Back on the horse
Getting back on the proverbial horse has taken on a much more literal meaning for champion harness racing driver Ricky May, who is back in the sulky again.
It’s been just six months since the seven-time New Zealand Cup winner was brought back to life after suffering a medical event on the track, but last month he climbed back in the sulky at Addington Raceway for a remarkable return at the winter meeting.
In one of the most shocking incidents in harness racing history, May collapsed mid-race while driving A G’s White Socks in the $30,000 Central Otago Cup at Omakau in Central Otago in January.
Thousands watched live and on television as fellow driver, 24-year-old trained physiotherapist Ellie Barron rushed to his side. He had no heartbeat.

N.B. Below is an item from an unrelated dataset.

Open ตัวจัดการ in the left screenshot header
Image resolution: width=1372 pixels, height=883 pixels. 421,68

Barron sprang into action, giving May the CPR that’s credited with saving his life – and breaking a few ribs in the process. Importantly, it kept the oxygen flowing to May’s brain until the medical team arrived.
Believed to have had no pulse for up to 10 minutes, the 62-year-old was rushed to hospital where he was later diagnosed with hypertrophic cardiomyopathy – a condition where the heart muscles thicken despite the heart itself being completely healthy. It’s a condition which has been known to affect young athletes at the peak of their physical prowess.

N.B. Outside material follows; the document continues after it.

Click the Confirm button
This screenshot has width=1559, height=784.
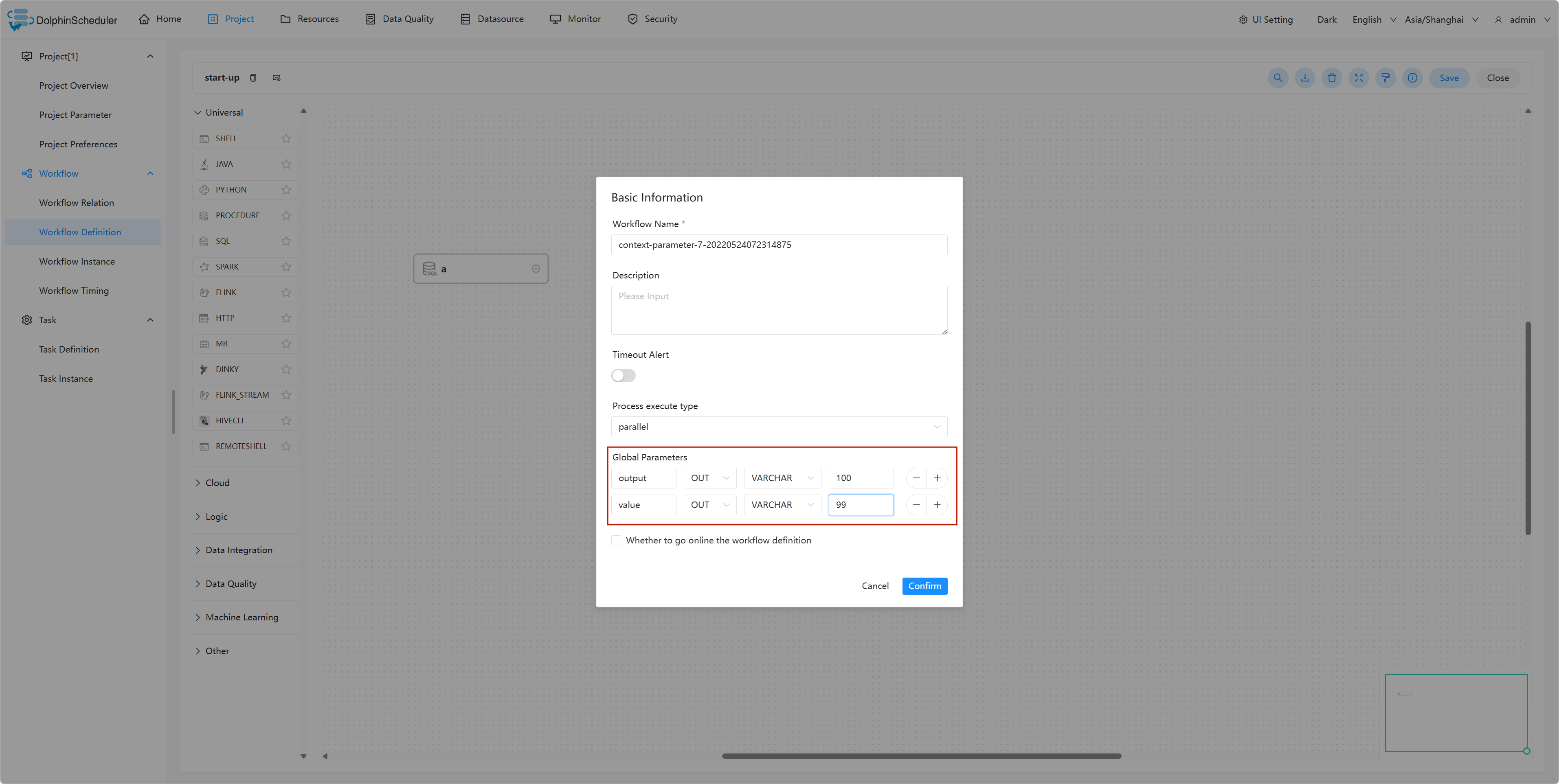(x=924, y=586)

Now with a cardioverter defibrillator implanted in his chest, May is already back driving the tractor, welding and doing the heavy lifting around his Methven farm, so it was only going to be so long before he was back in the saddle.
“I’ve never had any time off before in my life,” he laughs about his enforced health break.
“I felt if I didn’t do it straight away I wouldn’t do it, so as soon as the specialist gave me the go-ahead, I got back in there.”
He had seven drives in his first meeting on 12 June. “I didn’t win but got one second and four thirds!”
Six months after “dying” he is able to laugh about it. Most are not so lucky. It’s a second chance and a remarkable one at that.
But May is not ready to watch the footage and he likely never will, he admits. “Everyone has said, ‘you don’t want to see it!’” he remarks.
In their 2013 Addington Harness Hall of Fame, May is credited with being a “man small in stature, modest of nature but big on achievement”.
From a prominent harness racing family – his grandfather Clarrie May won 1946 AK Cup with Loyal Nurse, his father Terry May a former trainer and driver and Uncle Leo May, a former trainer/driver – harness racing has always been a big part of May’s life.
“I wasn’t even remotely interested in the start,” he laughs. “My grandfather would train horses and I’d help out driving them, but I much preferred to go farming.”
When he left school he made the decision to stick it out with driving.
“You’ve got to give it 100 percent; there’s no use going half-pie. If you have success people start giving you more drives; you get on better horses, so there’s a bit of luck there as well. I was also lucky to have had a pretty supportive family.”
May has 2,949 career wins in New Zealand and has big plans to become only the third driver ever to gain 3,000 victories here. With his attitude, you can bet on it – literally and figuratively.